Exercise:
Report every line in the entries below that contains the string "height", copying each such line in full.

Data under study:
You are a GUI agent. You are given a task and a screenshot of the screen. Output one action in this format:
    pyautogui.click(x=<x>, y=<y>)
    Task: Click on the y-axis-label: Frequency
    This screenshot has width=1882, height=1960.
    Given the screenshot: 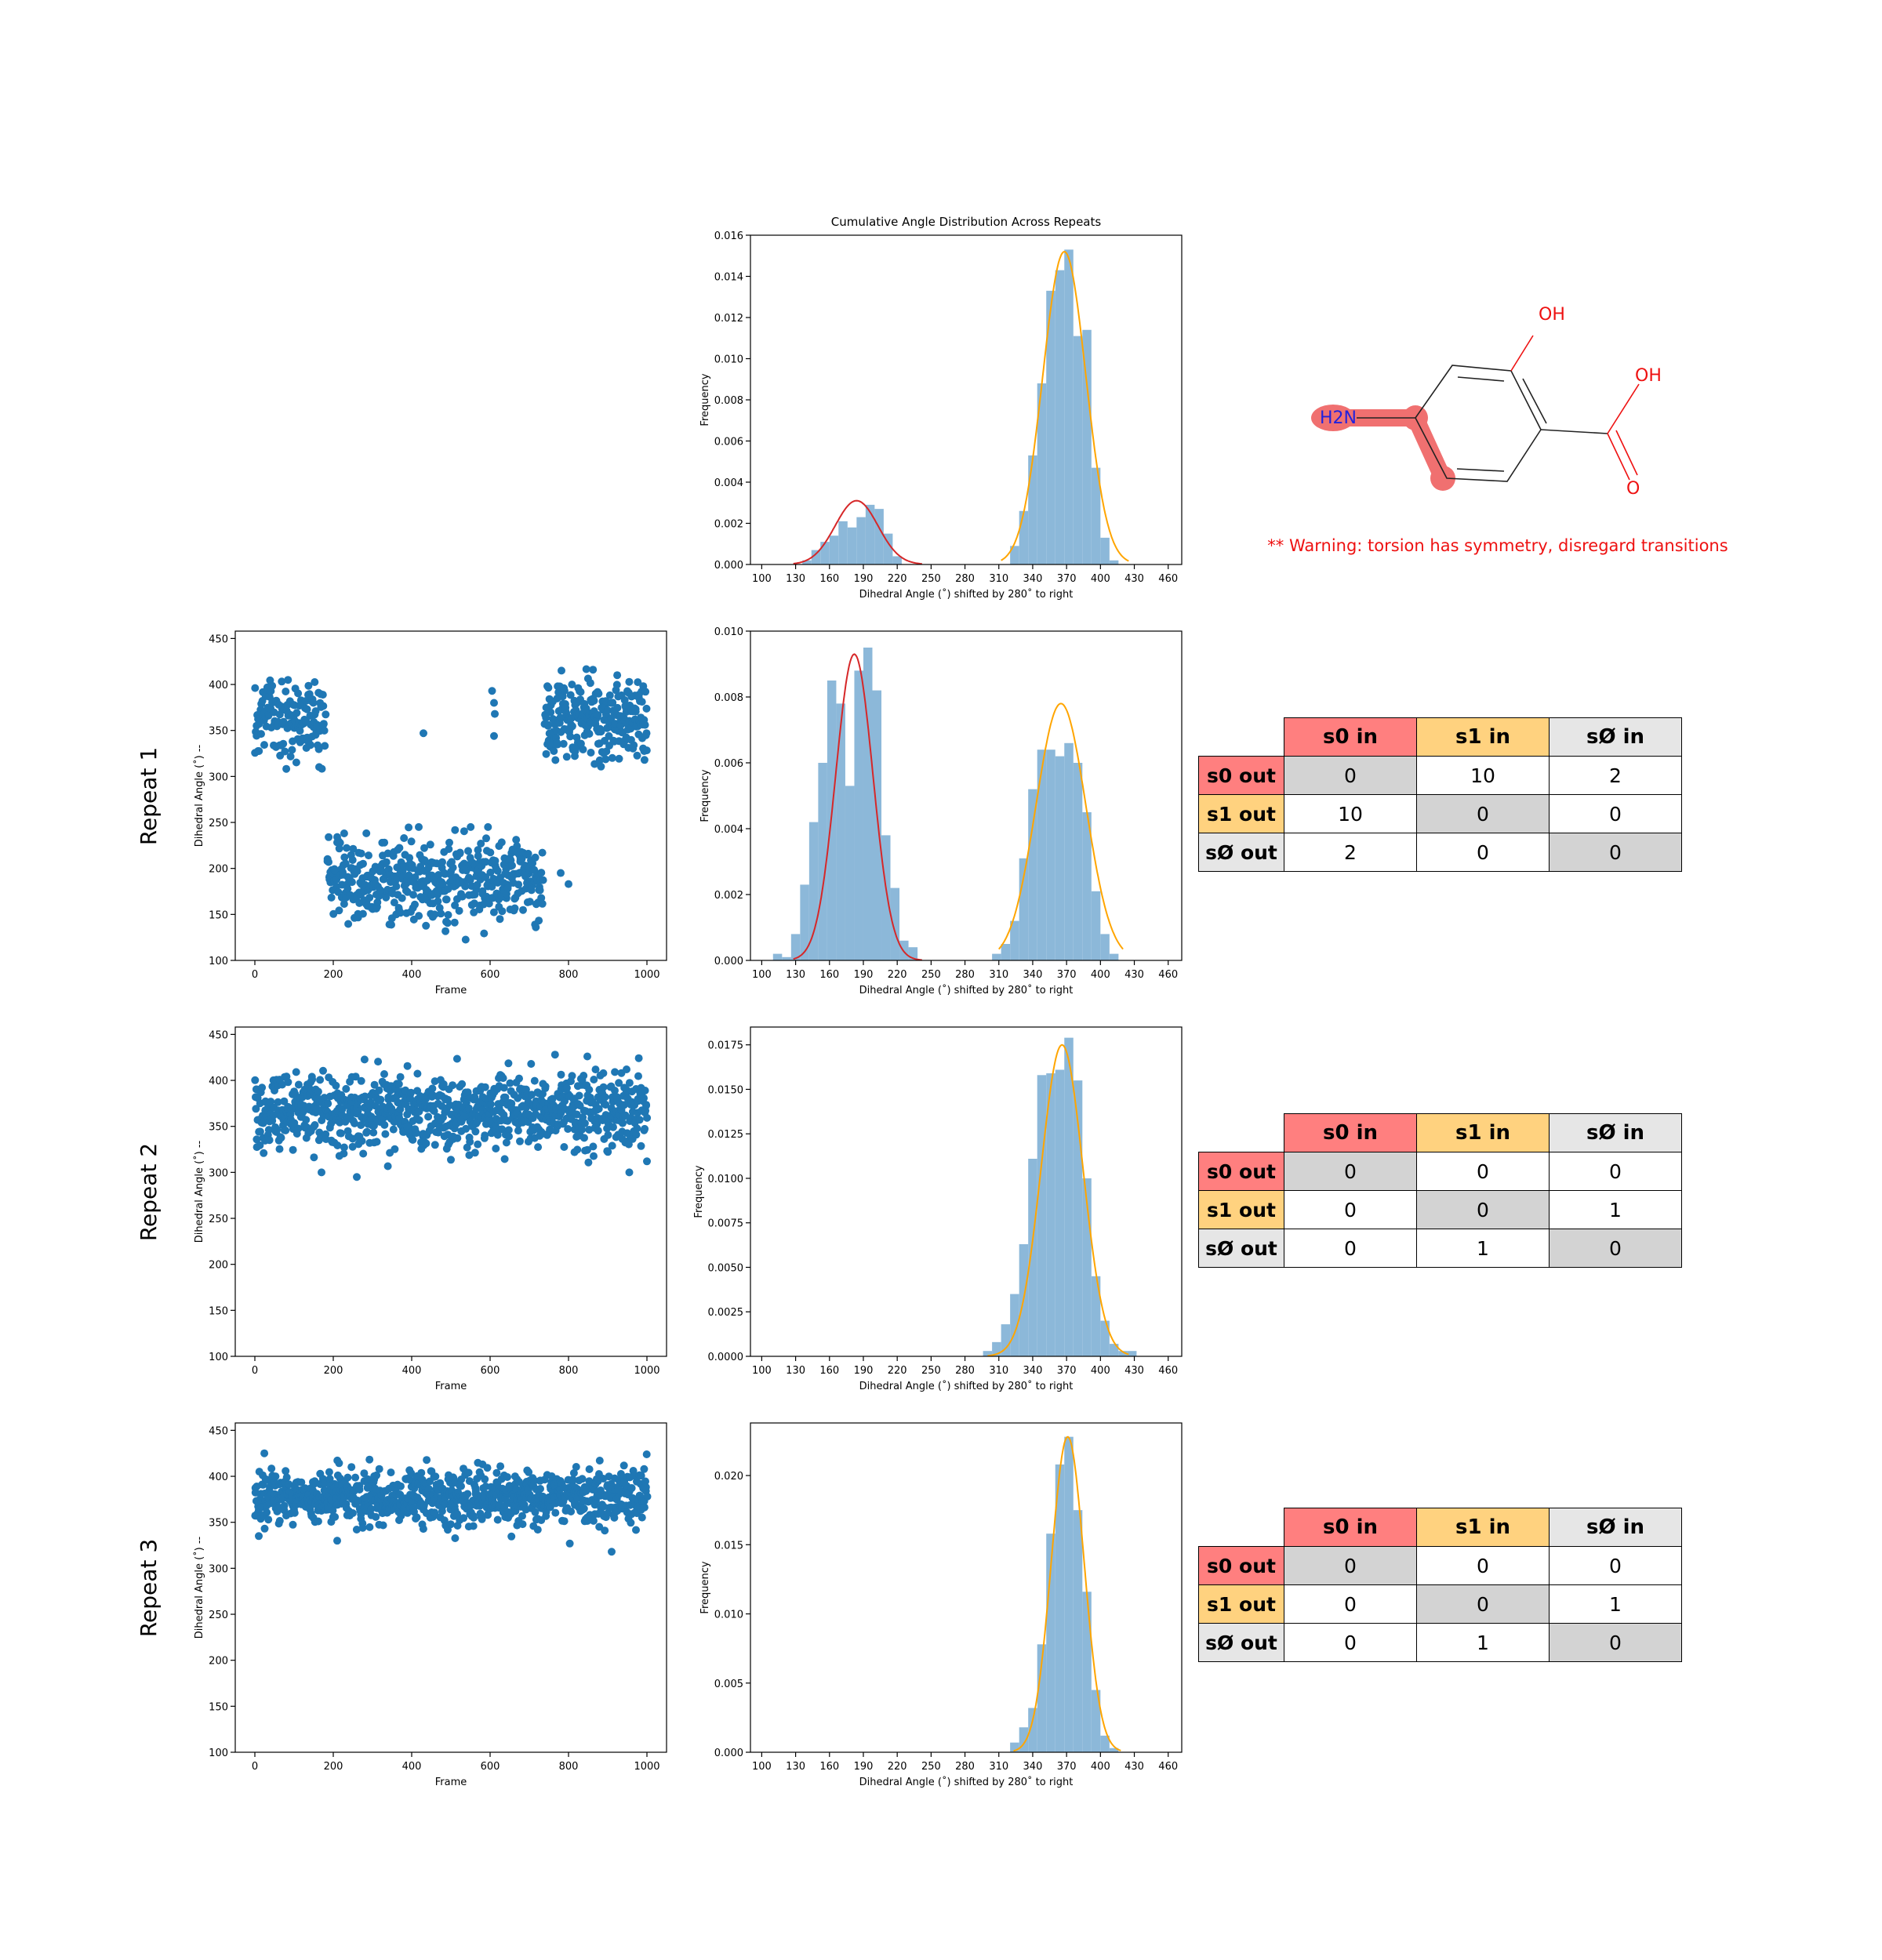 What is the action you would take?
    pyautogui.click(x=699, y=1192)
* * *
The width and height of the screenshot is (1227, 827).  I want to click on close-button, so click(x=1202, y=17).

The answer:
    This screenshot has width=1882, height=1960.
The width and height of the screenshot is (1227, 827).  I want to click on close-button, so click(x=1202, y=17).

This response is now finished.